Unlike Basiao, herein respondent De los Reyes was appointed Acting Unit Manager, not agency manager. There is not evidence that to implement his obligations under the management contract, De los Reyes had organized an office. Petitioner in fact has admitted that it provIded De los Reyes a place and a table at its office where he reported for and worked whenever he was not out in the field. Placed under petitioner’s Cebu District Service Office, the unit was given a name by petitioner – De los Reyes and Associates – and assigned Code No. 11753 and Recruitment No. 109398. Under the managership contract, De los Reyes was obliged to work exclusively for petitioner in life insurance solicitation and was imposed premium production quotas. Of course, the acting unit manager could not underwrite other lines of insurance because his Permanent Certificate of Authority was for life insurance only and for no other. He was proscribed from accepting a managerial or supervisory position in any other office including the government without the written consent of petitioner. De los Reyes could only be promoted to permanent unit manager if he met certain requirements and his promotion was recommended by the petitioner’s District Manager and Regional Manager and approved by its Division Manager. As Acting Unit Manager, De los Reyes performed functions beyond mere solicitation of insurance business for petitioner. As found by the NLRC, he exercised administrative functions which were necessary and beneficial to the business of INSULAR LIFE.

In Great Pacific Life Insurance Company v. NLRC[13] which is closer in application that Basiao to this present controversy, we found that “the relationships of the Ruiz brothers and Grepalife were those of employer-employee. First, their work at the time of their dismissal as zone supervisor and district manager was necessary and desirable to the usual business of the insurance company. They were entrusted with supervisory, sales and other functions to guard Grepalife’s business interests and to bring in more clients to the company, and even with administrative functions to ensure that all collections, reports and data are faithfully brought to the company x x x x A cursory reading of their respective functions as enumerated in their contracts reveals that the company practically dictates the manner by which their jobs are to be carried out x x x x” We need elaborate no further.

Exclusivity of service, control of assignments and removal of agents under private respondent’s unit, collection of premiums, furnishing of company facilities and materials as well as capital described as Unit Development Fund are but hallmarks of the management system in which herein private respondent worked. This obtaining, there is no escaping the conclusion that private respondent Pantaleon de los Reyes was an employee of herein petitioner.

WHEREFORE, the petition of Insular Life Assurance Company, Ltd., is DENIED and the Decision of the National Labor Relations Commission dated 3 March 1995 and its Order of 6 April 1996 sustaining it are AFFIRMED. Let this case be REMANDED to the Labor Arbiter a quo who is directed to hear and dispose of this case with deliberate dispatch in light of the views expressed herein.

SO ORDERED.

Davide, Jr. (Chairman), Vitug, Panganiban and Quisumbing, JJ., concur.




[1] Decision penned by Labor Arbiter Nicasio C. Aninon, Rollo, p. 35.
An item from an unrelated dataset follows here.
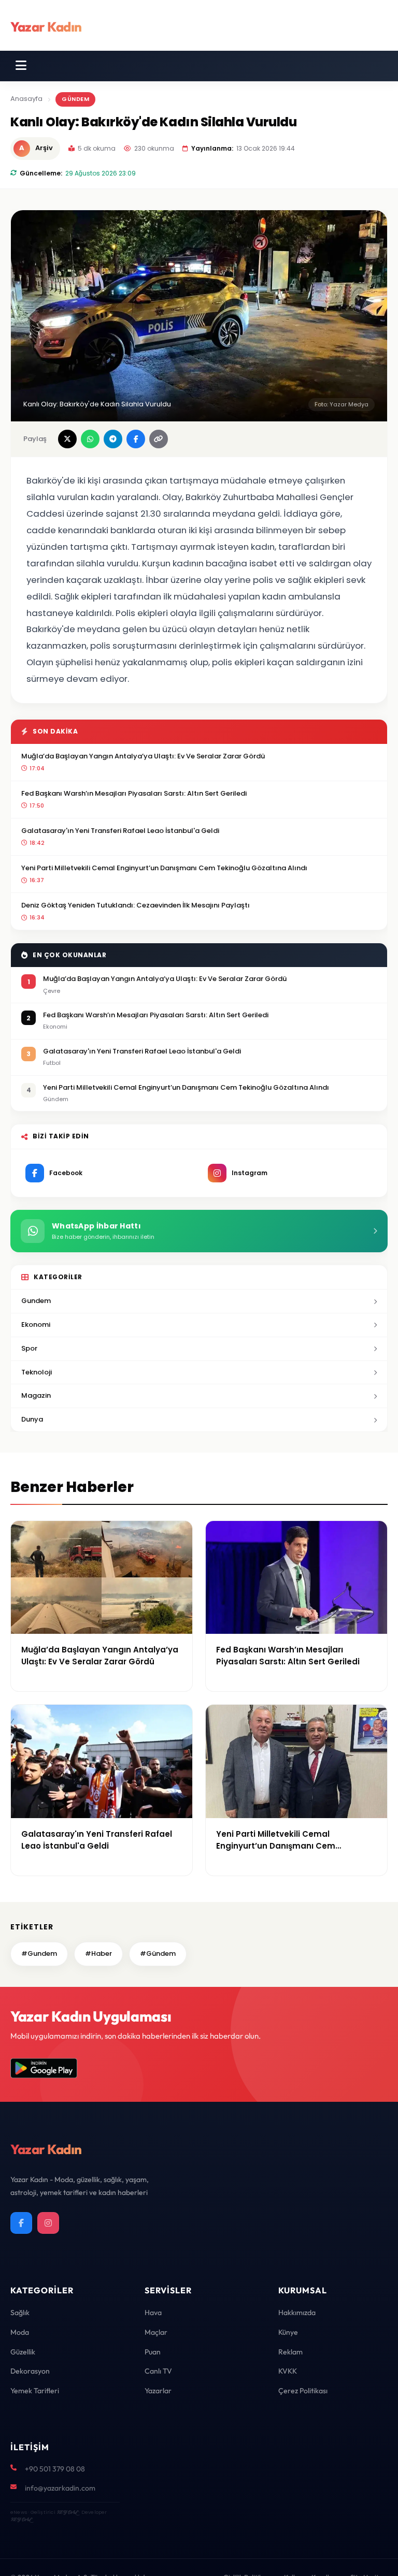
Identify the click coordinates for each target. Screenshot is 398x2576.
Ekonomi (35, 1324)
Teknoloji (36, 1372)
[2] Penned by Commissioner Amorito V. Anete, concurred in by PresIding Commissioner Irenea E. Ceniza and Commissioner Bernabe S. Batuhan, Id., p. 45.

[3] G.R. No. 84484, 15 November 1989, 179 SCRA 459.
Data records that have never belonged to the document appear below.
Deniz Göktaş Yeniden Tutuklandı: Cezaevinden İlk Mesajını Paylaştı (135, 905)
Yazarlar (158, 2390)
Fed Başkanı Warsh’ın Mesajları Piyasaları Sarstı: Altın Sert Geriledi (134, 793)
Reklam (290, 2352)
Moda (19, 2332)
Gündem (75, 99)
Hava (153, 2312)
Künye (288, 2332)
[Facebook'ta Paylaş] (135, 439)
[4] Agency Contract, Rollo, p. 72.

[5] Letter dated 24 August 1992 sent by petitioner through its supervisor Gracia A. Refugia to Pantaleon de los Reyes, Id., p. 50.

[6] Office Memorandum of petitioner dated 5 March 1993 addressed to respondent De los Reyes, Id., pp. 51-57.

[7] Industrial Timber Corporation v. NLRC, G.R. No. 83616, 20 January 1989, 169 SCRA 341.

[8] Rollo, p. 51.

[9] Ibid.

[10] Cosmopolitan Funeral Homes, Inc. v. Maulat, G.R. No. 86693, 2 July 1990, 187 SCRA 109.

[11] Rollo, p. 36.

[12] See Note 3.

[13] G.R. Nos. 80750-51, 23 July 1990, 187 SCRA 694, 698.